__Task brief__. Beginning at the line that holds "Where should I" and continuing to the last line of the data below, transcribe every line word for word, without pictures.

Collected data
━━━━

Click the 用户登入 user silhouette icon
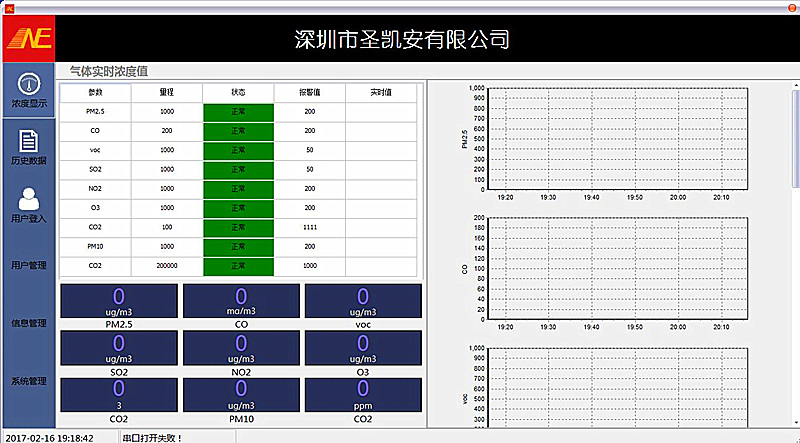 28,197
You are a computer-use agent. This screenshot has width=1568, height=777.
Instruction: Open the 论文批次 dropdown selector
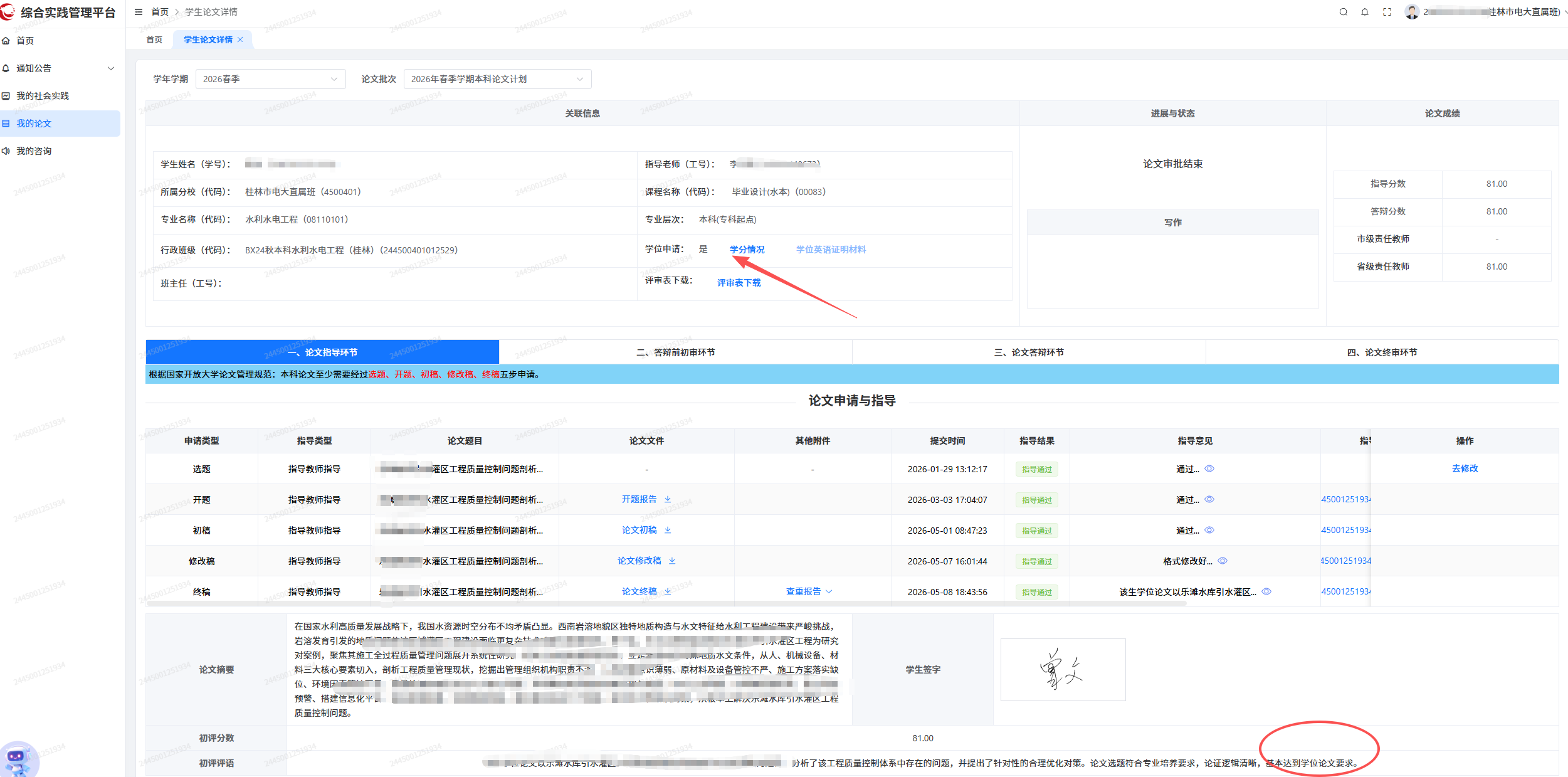497,79
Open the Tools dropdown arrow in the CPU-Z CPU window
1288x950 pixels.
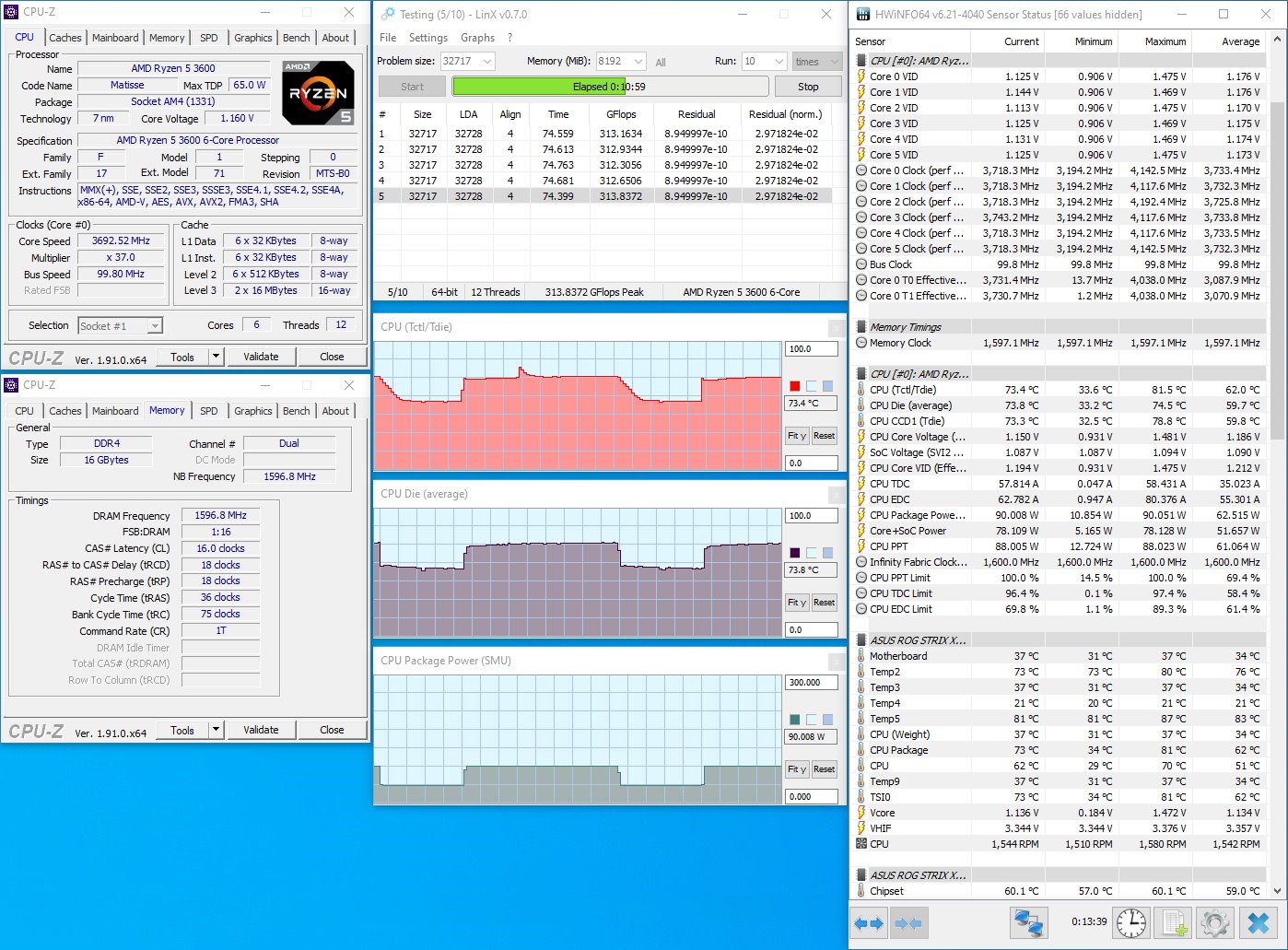216,357
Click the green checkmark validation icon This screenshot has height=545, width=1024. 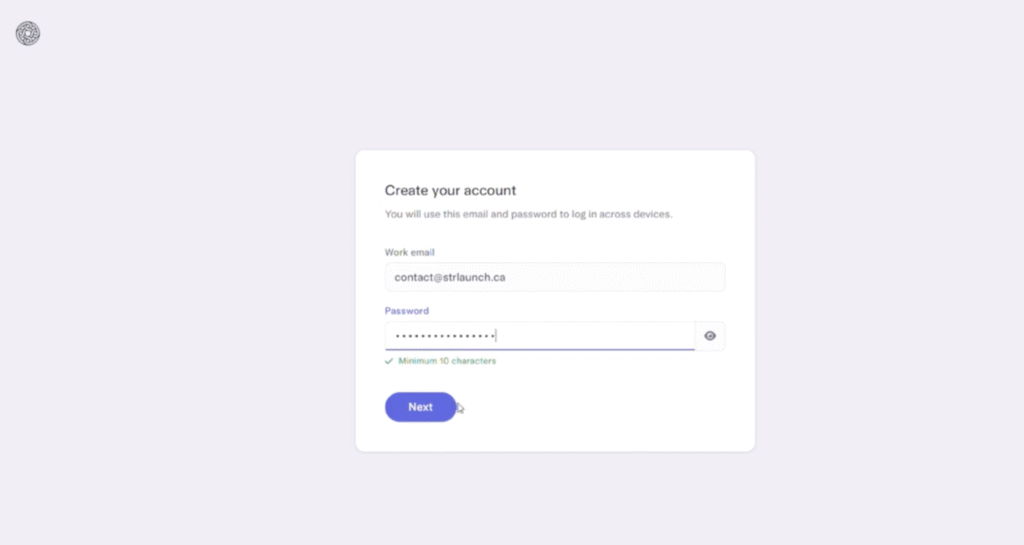(389, 361)
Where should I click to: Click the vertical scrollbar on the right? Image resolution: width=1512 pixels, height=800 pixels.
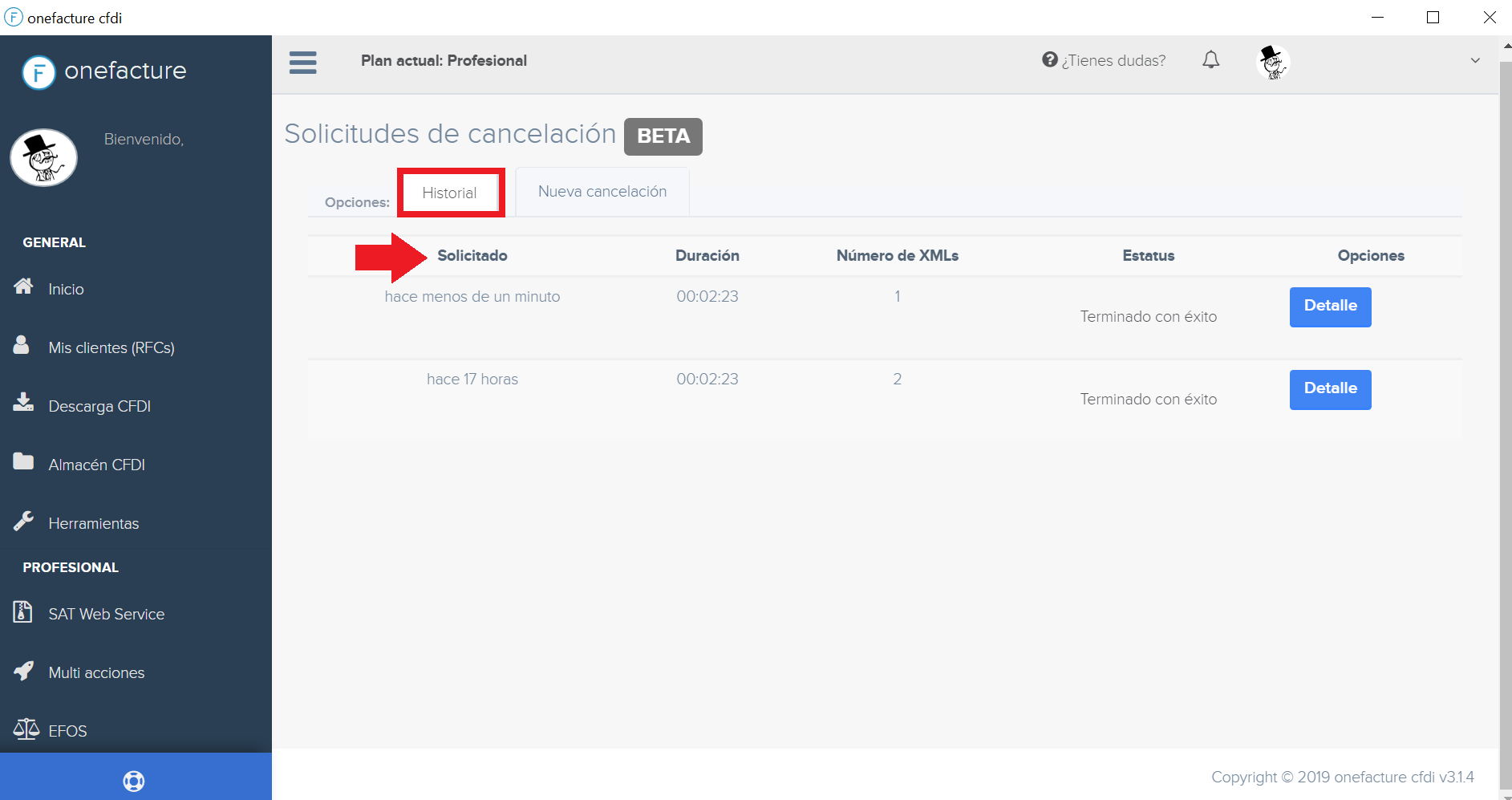(1505, 401)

━━━━

__Completed exercise__.
Where should I click to: Click the vertical scrollbar on the right? Image resolution: width=1512 pixels, height=800 pixels.
(1505, 401)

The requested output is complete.